22 de Marzo.- Yo no sé si les habrá pasado lo siguiente a alguno de mis lectores. Seguramente sí.
Estar buscando algo, revolver la casa y no encontrarlo, para terminar dándose cuenta de que lo tenía delante de las narices. Generalmente, esto sucede porque, al buscar un objeto cualquiera, uno tiene una idea en la cabeza del objetivo, una visualización interior de lo que está buscando y, si el objeto se presenta en una forma que no es la que uno espera, “no lo ve”.

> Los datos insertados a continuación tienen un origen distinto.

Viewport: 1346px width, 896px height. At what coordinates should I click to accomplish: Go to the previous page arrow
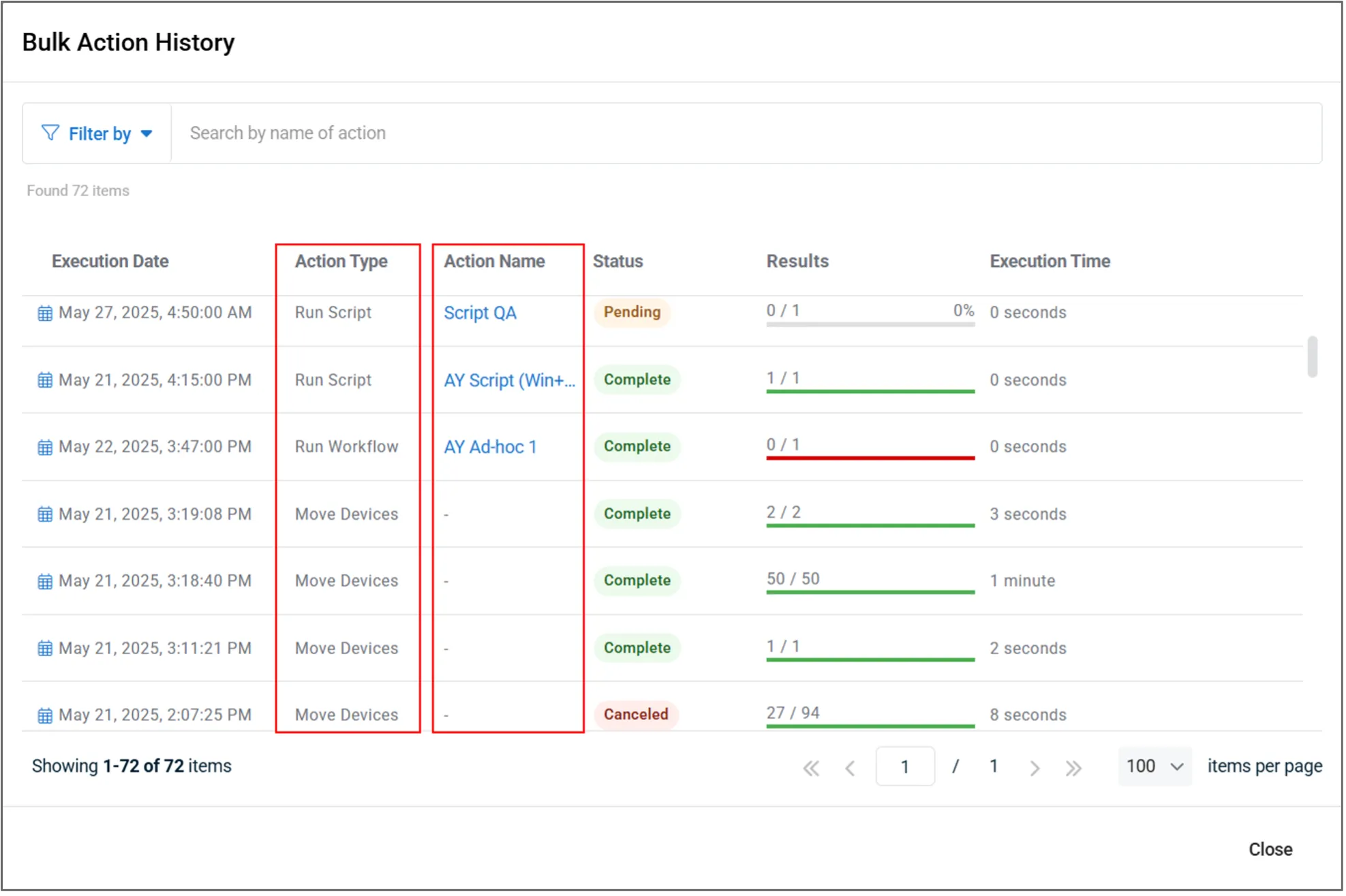tap(850, 768)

Por ejemplo: yo tengo una cazadora roja (mis lectores ya me la han visto –la cazadora- en el vídeo de Callejeros Viajeros). Esa chaqueta tiene el forro de color gris plomo. Cuando llego a casa, generalmente, la tiro en cualquier sitio. Si el forro cae hacia afuera, ya puedo buscar la cazadora roja por toda la casa, que no la encuentro. Porque yo estoy buscando una forma cualquiera de color escarlata que nunca va a aparecer.
Una cosa parecida me ha pasado con el tema del post de hoy (un tema que, al paso que va la burra, creo que se prolongará en unos cuantos artículos). Después de seis años y pico escribiendo casi día por día, nunca se me había alcanzado escribir sobre psicoanálisis, salvo como referencia lateral (lo que yo digo siempre: este país es tan de sótanos, que sólo aquí se podían descubrir los sótanos de la mente).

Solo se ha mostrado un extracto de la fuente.